Homer's brief description in the Iliad[2] is the earliest surviving literary reference: "a thing of immortal make, not human, lion-fronted and snake behind, a goat in the middle,[3] and snorting out the breath of the terrible flame of bright fire".[4] Elsewhere in the Iliad, Homer attributes the rearing of Chimera to Amisodorus.[5] Hesiod's Theogony follows the Homeric description: he makes the Chimera the issue of Echidna: "She was the mother of Chimaera who breathed raging fire, a creature fearful, great, swift-footed and strong, who had three heads, one of a grim-eyed lion; in her hinderpart, a dragon; and in her middle, a goat, breathing forth a fearful blast of blazing fire. Her did Pegasus and noble Bellerophon slay"[6] The author of the Bibliotheca concurs:[7] descriptions agree that she breathed fire. The Chimera is generally considered to have been female (see the quotation from Hesiod above) despite the mane adorning its lion's head, the inclusion of a close mane often was depicted on lionesses, but the ears always were visible (that does not occur with depictions of male lions). Sighting the Chimera was an omen of storms, shipwrecks, and natural disasters (particularly volcanoes).[8]

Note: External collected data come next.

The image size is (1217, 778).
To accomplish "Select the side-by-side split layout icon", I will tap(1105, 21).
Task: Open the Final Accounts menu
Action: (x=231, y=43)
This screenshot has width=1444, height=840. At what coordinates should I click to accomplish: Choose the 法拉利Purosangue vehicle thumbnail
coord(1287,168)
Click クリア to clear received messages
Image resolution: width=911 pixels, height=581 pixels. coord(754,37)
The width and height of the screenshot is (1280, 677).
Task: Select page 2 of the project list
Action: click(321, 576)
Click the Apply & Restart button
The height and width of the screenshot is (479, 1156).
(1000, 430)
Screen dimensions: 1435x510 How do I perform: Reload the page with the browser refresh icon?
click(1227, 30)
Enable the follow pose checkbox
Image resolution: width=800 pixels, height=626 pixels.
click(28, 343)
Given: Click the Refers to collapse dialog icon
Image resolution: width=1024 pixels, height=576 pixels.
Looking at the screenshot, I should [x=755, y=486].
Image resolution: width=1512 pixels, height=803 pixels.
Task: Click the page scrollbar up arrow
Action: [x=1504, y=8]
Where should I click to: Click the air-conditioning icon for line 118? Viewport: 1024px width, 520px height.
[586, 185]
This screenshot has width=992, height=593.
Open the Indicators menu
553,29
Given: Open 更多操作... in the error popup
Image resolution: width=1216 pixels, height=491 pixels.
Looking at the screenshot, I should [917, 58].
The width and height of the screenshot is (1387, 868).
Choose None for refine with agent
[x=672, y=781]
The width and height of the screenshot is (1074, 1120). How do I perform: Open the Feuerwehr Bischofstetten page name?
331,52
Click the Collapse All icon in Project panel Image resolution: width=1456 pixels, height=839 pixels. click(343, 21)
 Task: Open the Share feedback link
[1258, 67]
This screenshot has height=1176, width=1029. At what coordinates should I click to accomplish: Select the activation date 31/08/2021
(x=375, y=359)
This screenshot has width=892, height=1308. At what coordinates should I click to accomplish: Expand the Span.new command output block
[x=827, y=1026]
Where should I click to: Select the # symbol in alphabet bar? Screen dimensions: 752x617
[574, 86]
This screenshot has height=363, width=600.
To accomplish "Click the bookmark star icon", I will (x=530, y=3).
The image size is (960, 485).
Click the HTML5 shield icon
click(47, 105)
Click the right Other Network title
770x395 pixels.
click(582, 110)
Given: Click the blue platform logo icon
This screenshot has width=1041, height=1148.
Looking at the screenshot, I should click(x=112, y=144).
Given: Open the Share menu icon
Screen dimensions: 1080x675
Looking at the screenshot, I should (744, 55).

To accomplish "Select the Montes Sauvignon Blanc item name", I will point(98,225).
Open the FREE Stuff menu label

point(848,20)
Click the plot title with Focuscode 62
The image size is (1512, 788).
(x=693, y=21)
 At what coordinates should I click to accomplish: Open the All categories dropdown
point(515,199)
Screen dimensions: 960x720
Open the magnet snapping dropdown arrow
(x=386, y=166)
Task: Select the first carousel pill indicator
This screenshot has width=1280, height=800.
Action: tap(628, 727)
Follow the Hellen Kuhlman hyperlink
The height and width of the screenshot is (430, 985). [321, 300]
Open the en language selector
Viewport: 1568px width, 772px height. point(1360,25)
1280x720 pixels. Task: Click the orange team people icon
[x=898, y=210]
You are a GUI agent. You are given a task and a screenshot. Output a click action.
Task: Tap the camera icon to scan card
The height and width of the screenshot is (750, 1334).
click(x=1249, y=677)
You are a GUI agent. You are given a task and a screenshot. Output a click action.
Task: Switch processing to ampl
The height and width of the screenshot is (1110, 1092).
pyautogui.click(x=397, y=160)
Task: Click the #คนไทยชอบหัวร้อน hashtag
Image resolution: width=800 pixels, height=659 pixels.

While there are different genealogies, in one version the Chimera mated with her brother Orthrus and mothered the Sphinx and the Nemean lion (others have Orthrus and their mother, Echidna, mating; most attribute all to Typhon and Echidna).
The Chimera finally was defeated by Bellerophon, with the help of Pegasus, at the command of King Iobates of Lycia. Since Pegasus could fly, Bellerophon shot the Chimera from the air, safe from her heads and breath.[9] A scholiast to Homer adds that he finished her off by equipping his spear with a lump of lead that melted when exposed to the Chimera's fiery breath and consequently killed her, an image drawn from metalworking.[10]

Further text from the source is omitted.